Price is not always value. Sometimes it will be. They are usually different numbers. The degree of difference will change with circumstances. Sometimes the degree of difference will be small. Often it is very large.

Here’s what I mean:

  • You buy an asset for its ability to improve your life. If buying your daughter a car will improve her life, it will improve yours too. The asset has value.
  • Buying gold improves your security in troubled political times. The transaction has a price to add value to your life. That value is a last resort store of wealth.
  • The price of Bitcoin has started to move again. Bitcoin still provides the same utility as it did last month. It is still a means for universal autonomy. We can still trade it around the world with as much ease as before. As much ease as when it was changing hands at $18,000. As much ease as when it was being sold for $4,000. The value of Bitcoin has not changed wildly in the last two years. Its price has.

The value of a business is an expression of what the owner currently gets out of it, and what he will get out of it in the future. He can sit tight and wait to get out of it what he expects but at later dates. Or he can offer the business to another person at a discount to those future cash flows.
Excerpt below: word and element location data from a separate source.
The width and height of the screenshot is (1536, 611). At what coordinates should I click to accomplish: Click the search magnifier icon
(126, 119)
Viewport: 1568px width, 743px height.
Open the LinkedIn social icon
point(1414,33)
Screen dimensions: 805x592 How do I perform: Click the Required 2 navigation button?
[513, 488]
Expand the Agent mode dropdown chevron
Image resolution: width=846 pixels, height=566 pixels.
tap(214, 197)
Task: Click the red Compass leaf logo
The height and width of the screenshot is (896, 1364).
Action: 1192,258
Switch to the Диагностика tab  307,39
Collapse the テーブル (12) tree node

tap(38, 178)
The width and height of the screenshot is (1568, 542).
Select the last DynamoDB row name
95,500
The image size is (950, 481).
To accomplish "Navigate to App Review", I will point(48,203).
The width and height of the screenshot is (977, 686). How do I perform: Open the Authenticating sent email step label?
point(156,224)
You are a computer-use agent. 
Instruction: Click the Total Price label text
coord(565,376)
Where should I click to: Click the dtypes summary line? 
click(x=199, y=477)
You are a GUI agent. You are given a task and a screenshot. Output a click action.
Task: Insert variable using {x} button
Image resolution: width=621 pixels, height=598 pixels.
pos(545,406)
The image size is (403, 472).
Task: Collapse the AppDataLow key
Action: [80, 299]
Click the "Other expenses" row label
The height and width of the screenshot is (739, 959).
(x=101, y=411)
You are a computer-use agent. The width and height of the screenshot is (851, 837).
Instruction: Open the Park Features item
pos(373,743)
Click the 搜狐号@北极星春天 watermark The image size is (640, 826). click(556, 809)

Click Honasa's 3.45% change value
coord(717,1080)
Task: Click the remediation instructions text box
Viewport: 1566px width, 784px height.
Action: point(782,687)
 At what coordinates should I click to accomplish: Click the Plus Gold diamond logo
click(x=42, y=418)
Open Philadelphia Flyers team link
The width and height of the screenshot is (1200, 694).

The essence of discounted cash flow valuation.

The key to value based on what you will receive in future times is the risk that those cash flows will not happen. But you know the ins and outs of your business.

  • You know how to deal with its creditors.
  • You know how to twist the screws to get its debtors to pay on time.
  • You have a good understanding by now of how the inventory cycle works.
  • You have been down a road with your staff members.
  • You have a deep understanding of what competitors are up to.
  • You know what marketing efforts have worked in the past.
  • You know about the wasted money on marketing failures. You won’t do that again.

To you; the risk in the business is small. So if you were to buy your own business, you would be happy to take it at a small discount to its future cash flows. Because… certainty.

By contrast, someone looking to buy your business has a lot of uncertainty. His learning curve will be steep. And yet you want to limit the hand over period to one month. You see the problem here? An uncertain buyer sees lots of risks. Of course, his value discount is going to be higher.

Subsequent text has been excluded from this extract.